Rewrite the lines of the items starting at the line that contains "Open the Commands menu" and ending at the last line of the items as a JSON list of strings, one string per line, with blank lines left out. Leave the pictures out of your answer.

Records for finding items on display:
## Begin
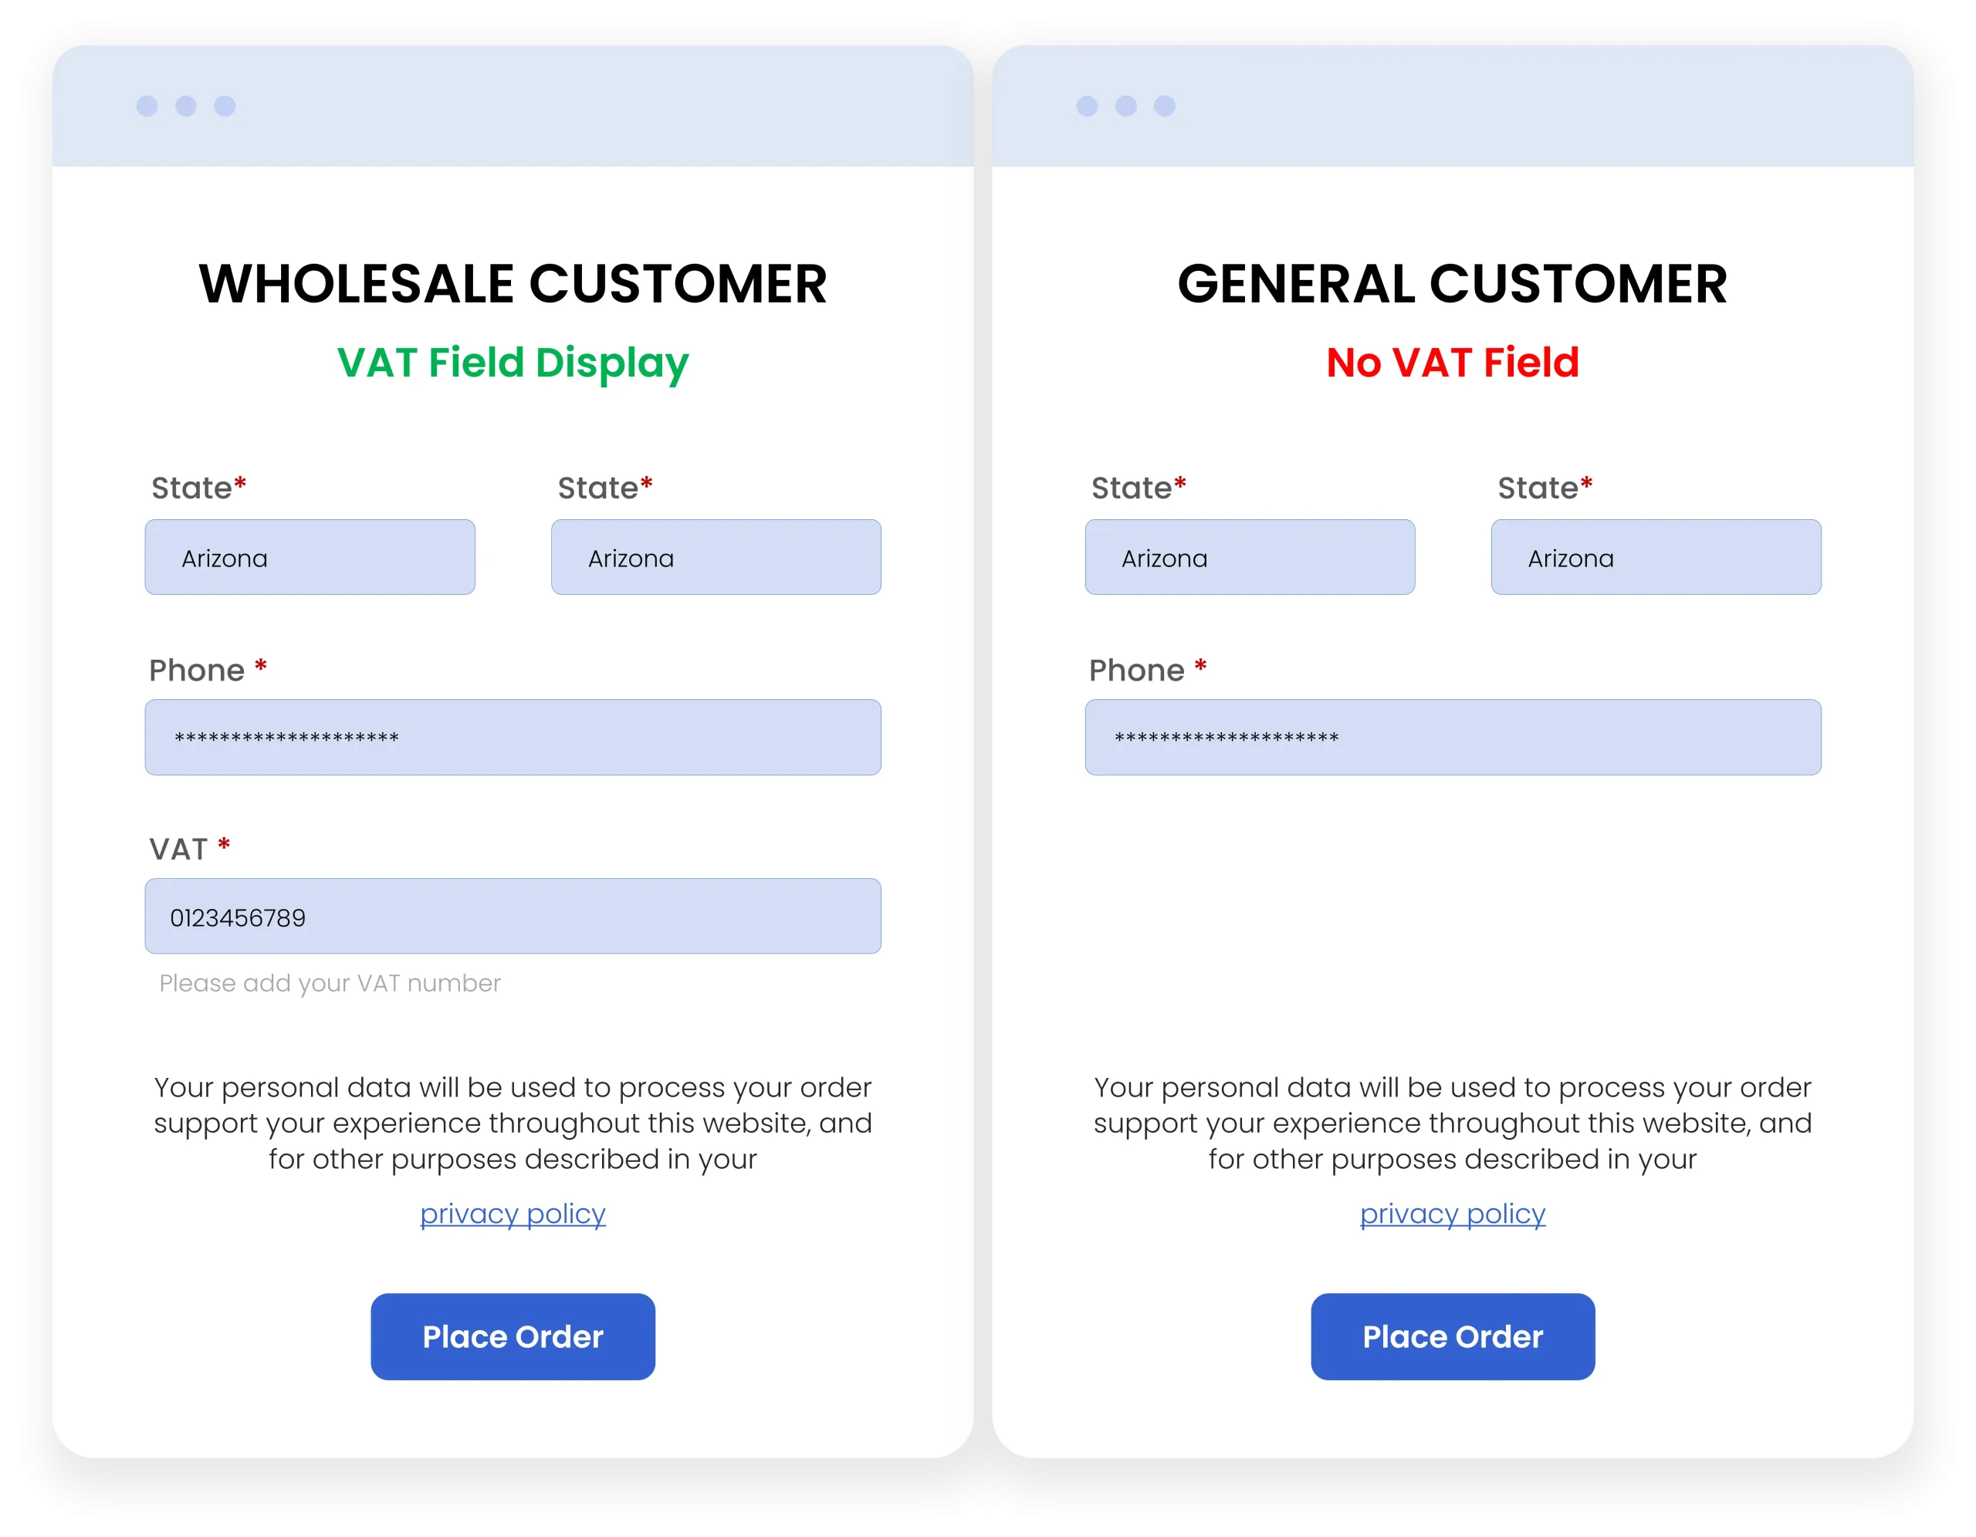This screenshot has width=1976, height=1537.
Task: Click the middle dot in Wholesale Customer window header
Action: click(185, 107)
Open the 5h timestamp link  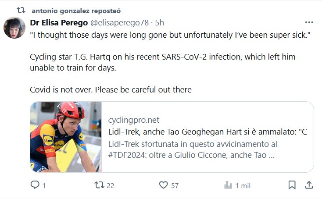[160, 22]
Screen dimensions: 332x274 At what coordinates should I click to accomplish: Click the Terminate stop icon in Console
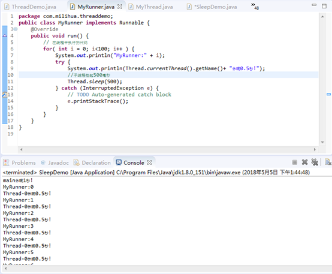point(294,162)

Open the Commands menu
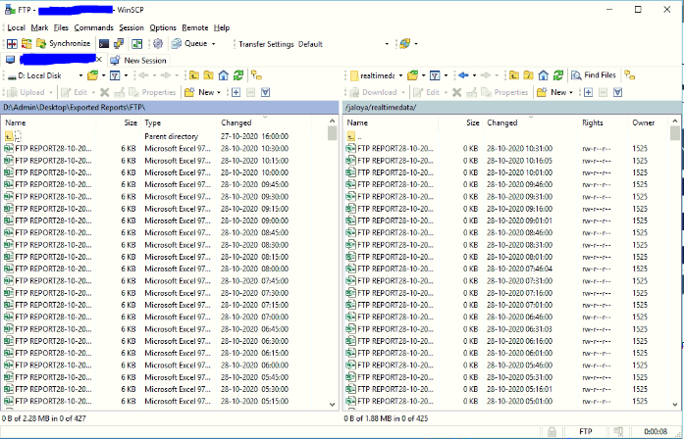(x=93, y=28)
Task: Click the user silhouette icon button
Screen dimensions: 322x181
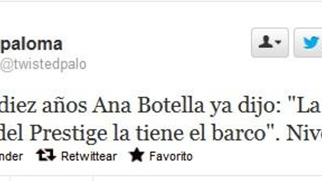Action: [x=270, y=42]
## End
→ **COMPLETED TASK**
[
  "Open the Commands menu",
  "(x=93, y=28)",
  "Task: Click the user silhouette icon button",
  "Screen dimensions: 322x181",
  "Action: [x=270, y=42]"
]